Wednesday, August 7, 2013

Lousy weather every weekend

It was a Monday after a rainy weekend. Naturally, since I had to go to work, the weather was excellent. I was particularly downcast since the weather had put a damper on the previous weekend as well. I mentioned it at work, and got a surprising response.
Actual photo of me enjoying the lovely weekend weather [1]

I should tell you that this was quite a long time ago, back before Al Gore invented the internet. I was working at the University of Wisconsin Space Science and Engineering Center. You would think that with name like that, we would all be working on something dull like a space telescope, a Mars rover, or a space shuttle porta-potty. But it was far more exciting. We were crunching data from weather satellites.

Getting back to my story about a forlorn math guy complaining about the weather, when I made my comment about two weekends lost to lousy weather, I just happened to be surrounded by meteorologists. I was told that everybody knew that weather was cyclical, and it tends to follow a weekly pattern. If you know the weather on one particular Saturday, then you have a darn good guess at the weather the following Saturday.

I have used this factoid frequently. It always sounds impressive when I tell people what next weekend's weather is going to be like. I should say, it sounds impressive when they believe me. Whether my prediction comes to is actually irrelevant. No one remembers my predictions.

Is the "weekly weather pattern" factoid for real? I put it to the test.

The data  

It isn't hard to find information on the current weather conditions. But yesterday's weather? That's a bit harder to find. And historical data? I found  a place to dig up old weather. [2]

I downloaded four year's worth of weather data from Milwaukee; from July 22, 2009 to July 22, 2013. Why four years? Well... there is a story there. Once upon a time, there was a computer magazine called Byte. It was the magazine for computer geeks. They published an article with a BASIC program for doing a fast Fourier transform. I dug into the code and found it wasn't remotely the FFT (fast Fourier transform) algorithm that Cooley and Tukey made famous. Later, they had an article that looked at sales data that spanned many years of time. They said that a "four year analysis" was used to look for trends. I dropped my subscription. [3]

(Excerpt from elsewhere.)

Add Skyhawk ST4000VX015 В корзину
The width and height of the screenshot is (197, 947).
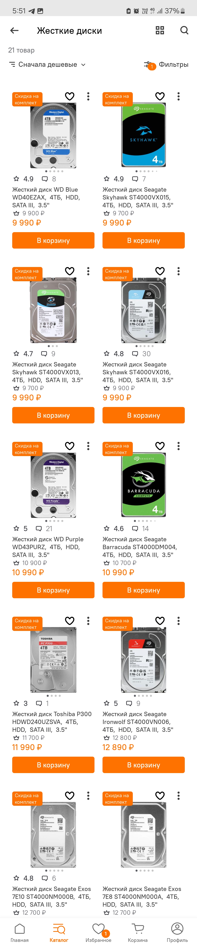pyautogui.click(x=143, y=240)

Mean temperature, Fourier anaylsis

Let's look first at the temperature (see plot below). It is apparent from the sine wave kinda thingie in the plot that I have collected four years' of data, and that the start of the data is kinda mid-summer.
Average daily temperature in Milwaukee over the past four years

That graph is and of itself is pretty cool, but playing with the data? I don't know about other math guys, but the first thing I like to do when I get a new fresh pile of data is to start taking Fourier transforms. It took a bit of massaging of the raw FFT output, but here is a graph showing a section of the frequency data. This graph shows the strength of the periodicity going from a four day period (on the left) to a 10 day period (on the right). There is no discernible peak or bump near the once-per-week mark.

FFT of the mean daily temperature

Correlation

Here is another look at that same data. In this case, instead of doing the whole Fourier bit, I did some correlations. I check to see if the daily temperature on a given day correlated with the daily temperature on the previous day. So... an array of four years of data, 1462 data points. I computed the correlation coefficient between two sub arrays, one going from day 1 to day 1461, and the other going from day 2 to day 1462. Then I computed the same thing, only with a lag of two days, and three days, and so on.  

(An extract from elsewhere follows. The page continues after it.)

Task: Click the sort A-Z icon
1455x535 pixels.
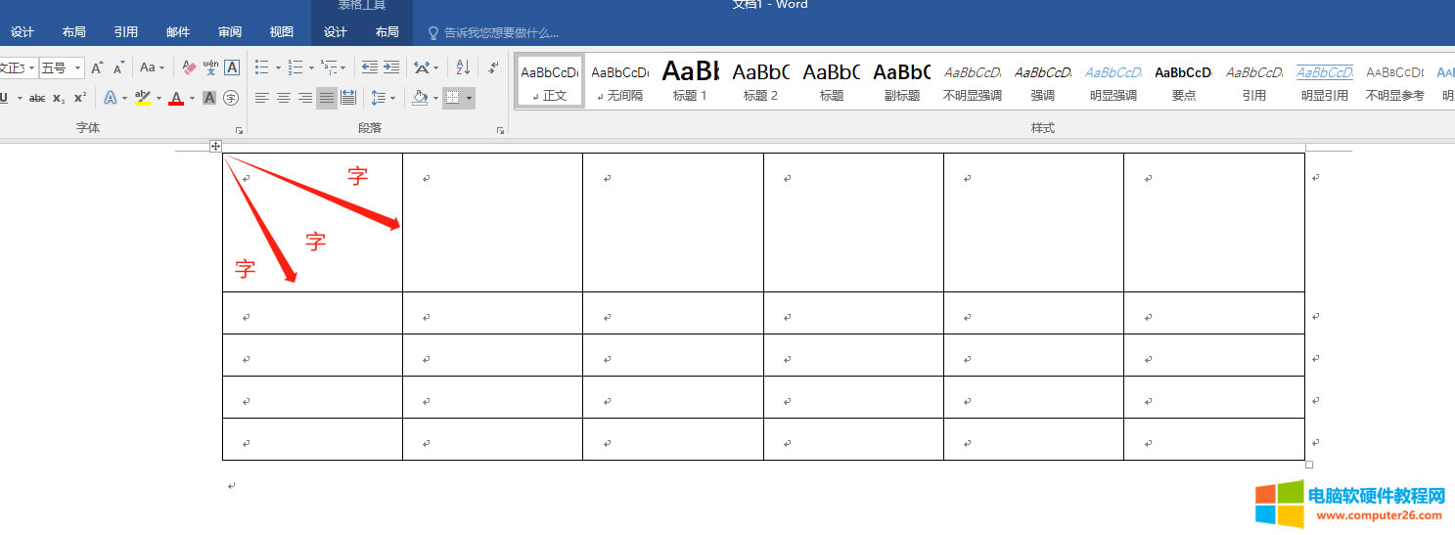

The graph below shows the results. At the very, very left, the correlation between each day's temperature and that same day's temperature is 1.0. Well, duh. The temperature on a given day looks a heckuva lot like the temperature on that same day. The plot below shows that today's temperature also looks a lot like yesterday's, with a correlation coefficient of close to 0.95. In the middle of the chart we see the correlation of today with one week ago. According to the hoity-toity meteorologists, I should see a big spike there, but no. Using the temperature a week ago to predict today's temperature is good (r = 0.85), but it is no better or worse than using the temperature six days or eight days ago.

Correlation coefficient of temperature as a function of spacing (in days)

So, I would say this myth is pretty well busted. That's the way I like my myths: pretty and well-busted. Temperature does not follow a hebdomadal pattern. That's a pity. It would have explained why a week isn't six days, or (shudder the thought!) eight days.

But wait! What about rain?!?!?

I missed something here, didn't I?  This blog post started out talking about rainy, not temperature. Maybe I should have a look see at the rain data? Luckily, this database contains precipitation data, as well as wind speed and direction, barometric pressure, humidity, ... but all I want is the rain data.

I present below another correlation chart, this one showing the correlation of precipitation. There it is, as plain as the nose on Owen Wilson's face, a spike at lucky seven. There is a correlation (r = 0.1). This is roughly in the range of 99.95% significance range. So. Maybe my meteorologist friends weren't all that dumb after all?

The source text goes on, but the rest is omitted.